Woman Marcher Channels Autobiography of a Freedom Rider

Anne Hartley, a member of our Facebook family, sent this photo the morning she and her 15-year-old daughter (not pictured), joined hundreds of thousands of people for a Women’s March on Washington, Jan. 21, 2017. In the nation’s capitol, and in cities around the country, marchers challenged President Donald Trump on his first full day in office to a broad range of reforms, addressing gender inequity, as well as racial and economic inequality.

We sent back words of solidarity to Hartley, a professor at Florida Gulf Coast University. “You and yours stood and marched not just for women and your commitment to peace and justice, but for America.”

She responded: “Because of your personal sacrifice for our civil rights, America is a better nation. I’m committed to ensuring that the progress you and the other Freedom Riders achieved is not lost.”

She then rallied all her Facebook friends to get to know the Freedom Riders.

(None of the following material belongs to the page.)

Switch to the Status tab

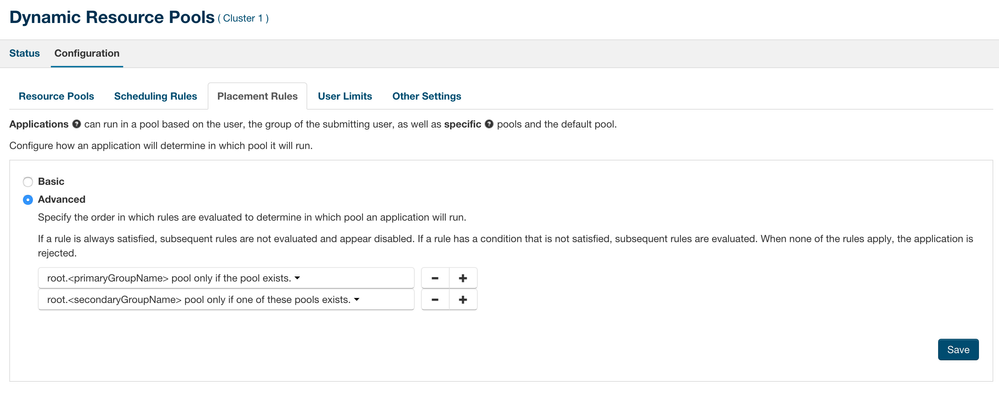click(x=24, y=53)
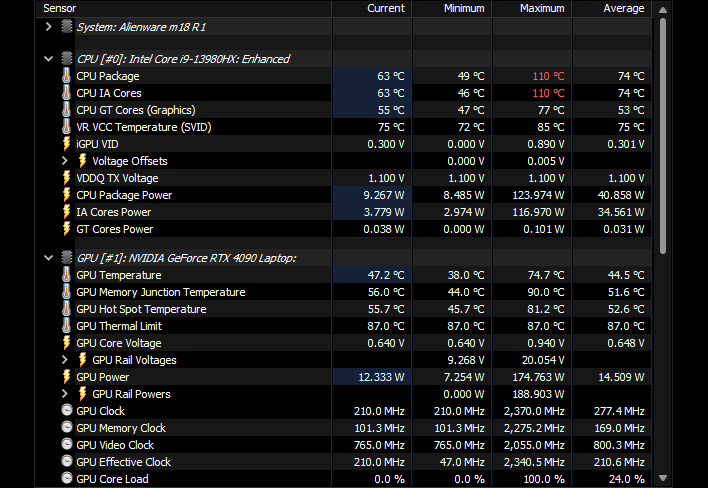Collapse the CPU [#0] Intel Core i9 section

coord(49,59)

Watch the video,” she implored. “Read Mr. Armstrong’s book, Autobiography of a Freedom Rider. He is one of my role models, along with Diane Nash and Congressman John Lewis, and many others.”

The Women’s March on Washington released a platform, acknowledging #WHY WE MARCH, saying they welcome collaboration and honor the legacy of the movements before them – “the suffragists and abolitionists, the Civil Rights Movement, the feminist movement, the American Indian Movement, Occupy Wall Street, Marriage Equality, Black Lives Matter, and more…”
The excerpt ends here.